Politically incorrect?

Chi si ricorda oggi che il precedente governatore della Banca Centrale Europea, Jean-Claude Trichet, aveva lottato senza tregua per otto anni contro un’inflazione che sembrava incombere minacciosa sull’euro? Il governatore francese sarà ricordato dagli investitori come un responsabile europeo chiuso nelle sue convinzioni, poco capace di audacia o addirittura di pragmatismo, solito consigliare maggiore rigore e disciplina in nome di un’ortodossia finanziaria e di bilancio difficilmente concretizzabile.

Ricordare il secondo(1) governatore della BCE ci permette di mettere in luce la visione e l’azione del suo successore Mario Draghi, a capo dell’istituzione da novembre 2011. Certo il contesto economico è diverso… Ma non è forse sempre così per chi governa la politica monetaria di un’economia che rappresenta più del 15% della produzione mondiale di ricchezza ogni anno?

Il 5 giugno Mario Draghi veniva quindi ascoltato con ancora più fervore del solito da una comunità finanziaria che si aspettava l’annuncio delle cosiddette misure “non convenzionali” da parte dell’istituzione finanziaria da lui diretta.

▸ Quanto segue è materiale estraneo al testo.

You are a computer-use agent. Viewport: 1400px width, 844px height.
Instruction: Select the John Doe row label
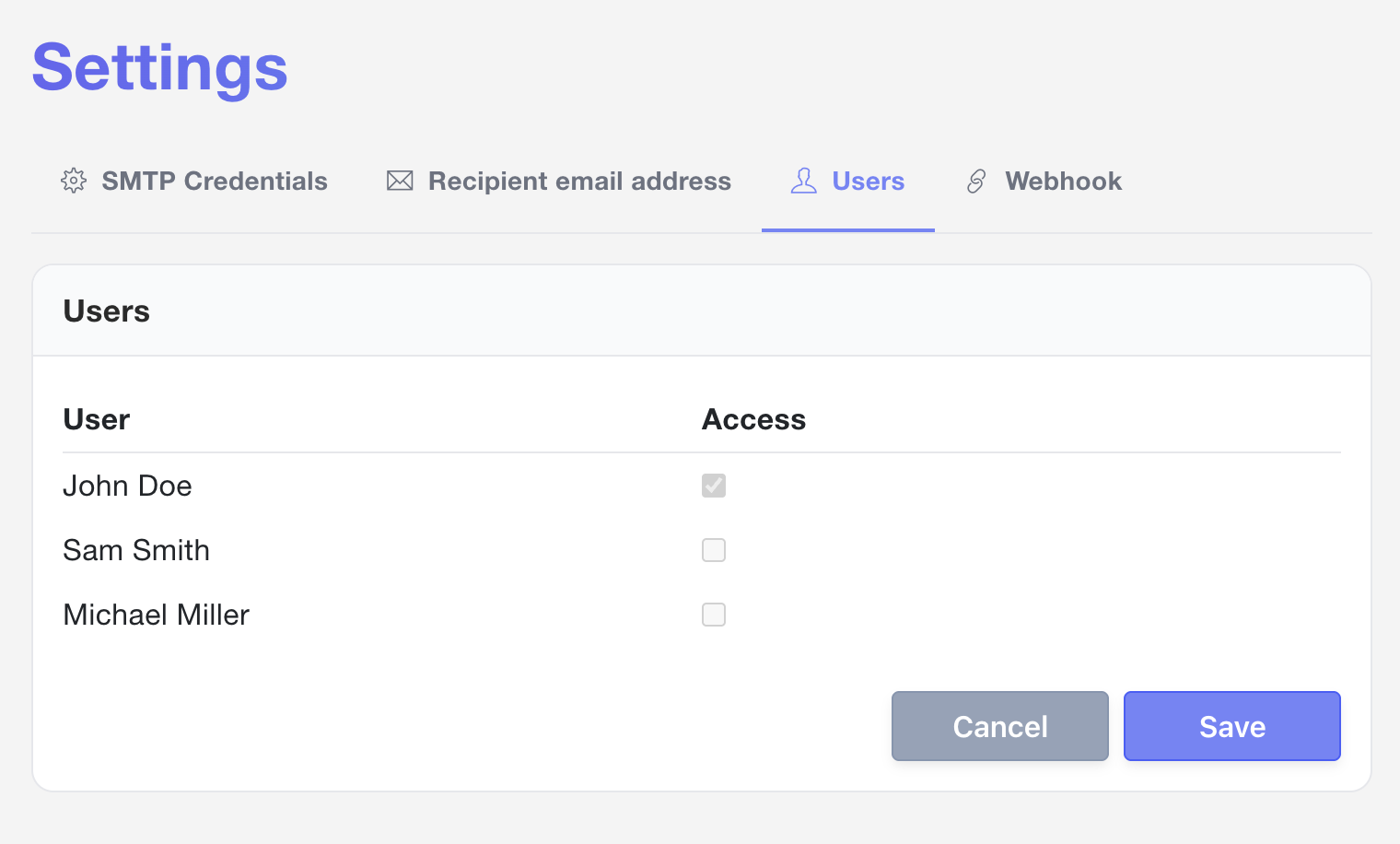127,486
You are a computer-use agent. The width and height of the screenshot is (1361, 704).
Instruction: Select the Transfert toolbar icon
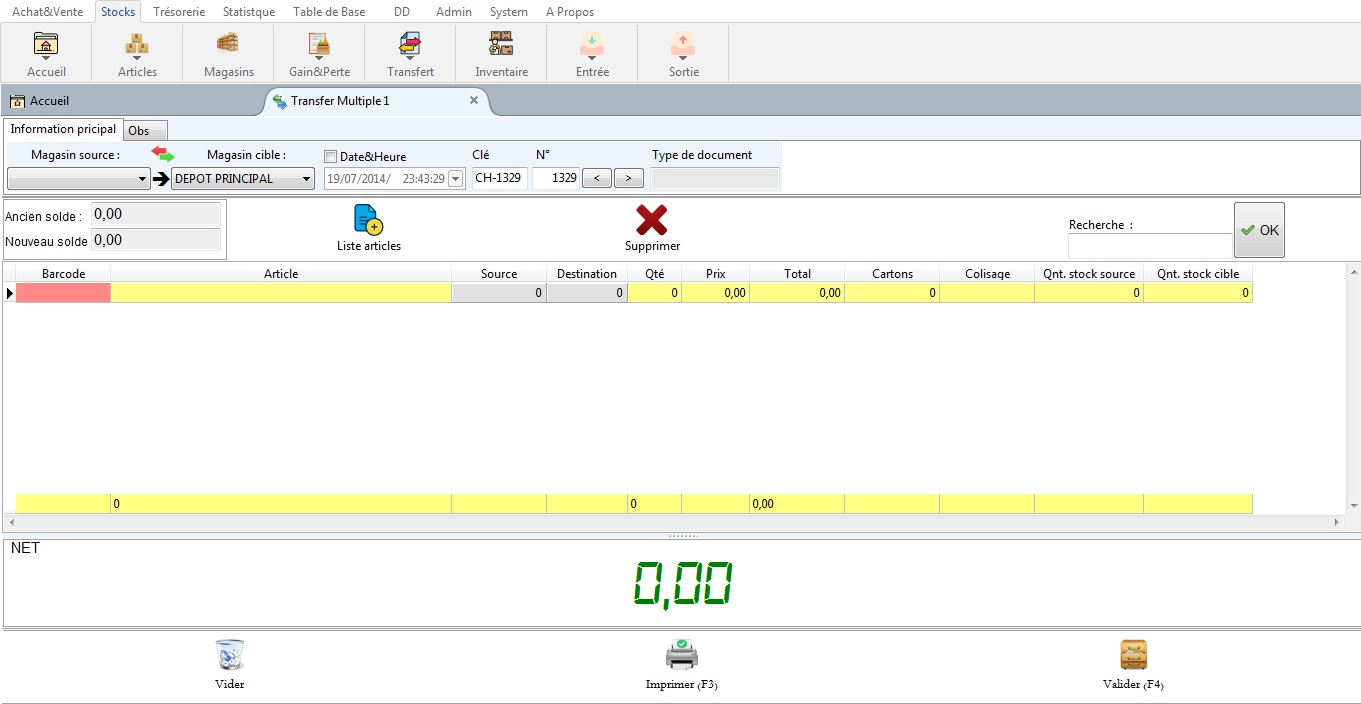pos(410,46)
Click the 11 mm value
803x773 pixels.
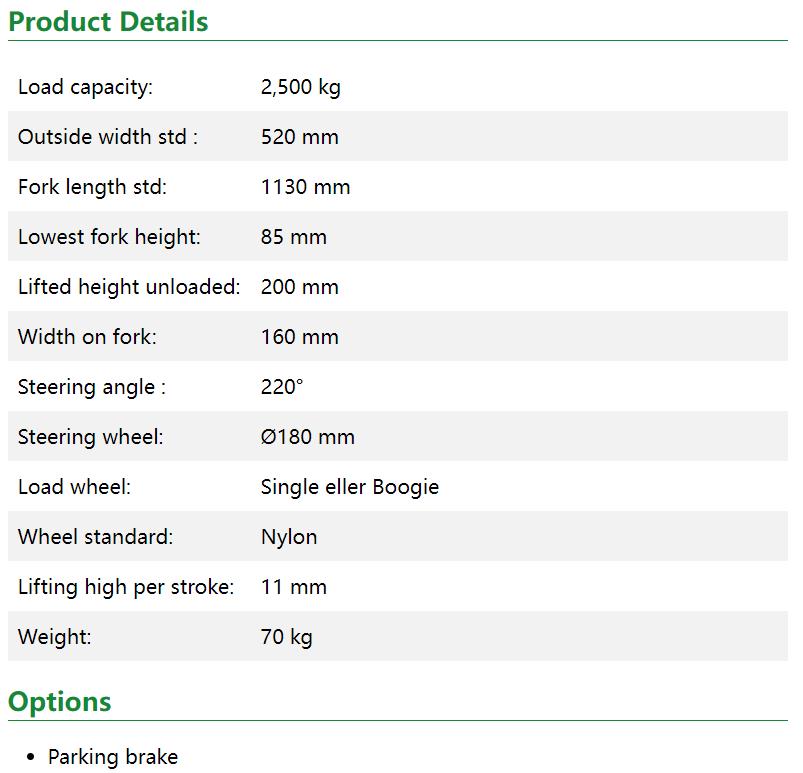pos(293,587)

Prima di arrivare al “non convenzionale” è però d’obbligo una rapida ridefinizione del “convenzionale”. Il campo d’azione tradizionale di una banca centrale è quello dei tassi a breve(2) ed è in quest’area che si esercita la politica convenzionale, che consiste essenzialmente nello stabilire il tasso di riferimento al quale si rifinanzieranno le banche. In teoria, pilotando questo tasso, la banca centrale guida i flussi di liquidità nel mercato e, di fatto, nell’economia dell’area interessata. Teoricamente, i tassi a lungo termine si adeguano in base ai tassi a breve e agli arbitraggi con gli altri mercati obbligazionari mondiali: in altri termini, sono soltanto parzialmente pilotati dalla banca centrale in quanto solitamente di competenza dei mercati finanziari.

Questo funzionamento tradizionale delle banche centrali ha trovato il suo limite con il tracollo finanziario del 2008 e, soprattutto in Europa, con la crisi persistente dell’euro! Dopo quel periodo, il denaro circola male nonostante i tassi bassi. Di fronte alle reali difficoltà, sia la BCE che la FED inventano nuove forme di intervento. Queste misure “non convenzionali” hanno l’obiettivo di “costringere” il denaro a circolare. Molteplici sono le possibilità: tassi negativi, riacquisto di asset, allentamento normativo… In ogni caso, in questo universo tradizionale è ammessa la creatività, per facilitare il funzionamento di un sistema inceppato e uscire dal canale usuale della trasmissione della politica monetaria.

Il contrasto con il mondo politico è stupefacente. Se i banchieri centrali giapponesi, europei e americani danno prova dal 2008 di una singolare immaginazione, la classe politica francese rimane invece sorprendentemente “convenzionale”. Irrigidita in atteggiamenti dogmatici triti e ritriti, logorata dall’applicazione di ricette inadeguate, potrebbe porsi la domanda: quando il convenzionale ristagna, perché non tentare la via del “non convenzionale”? L’esempio di Matteo Renzi in Italia milita in questo senso, senza parlare del successo che si sta profilando in Inghilterra dopo quattro anni di liberalismo accelerato. Per abbandonare i rimedi inefficaci e sperimentarne di nuovi, la classe politica potrebbe ispirarsi all’operato dei banchieri centrali. E forse dedicarsi alla lettura della poesia e seguire René Char: “Imponi la tua fortuna, stringi la tua felicità, e vai verso i tuoi rischi. A guardarti, si abitueranno.”

Didier Le Menestrel

(1) Wim Duisenberg fu il primo governatore della BCE dal 1998 al 2003

(2) Vengono così definiti i tassi praticati a meno di un anno. Esistono tre tipi di tasso a breve termine sui quali interviene la BCE: tasso di deposito, tasso di rifinanziamento, tasso di rifinanziamento marginale. Per semplificazione, abbiamo considerato soltanto il tasso di rifinanziamento.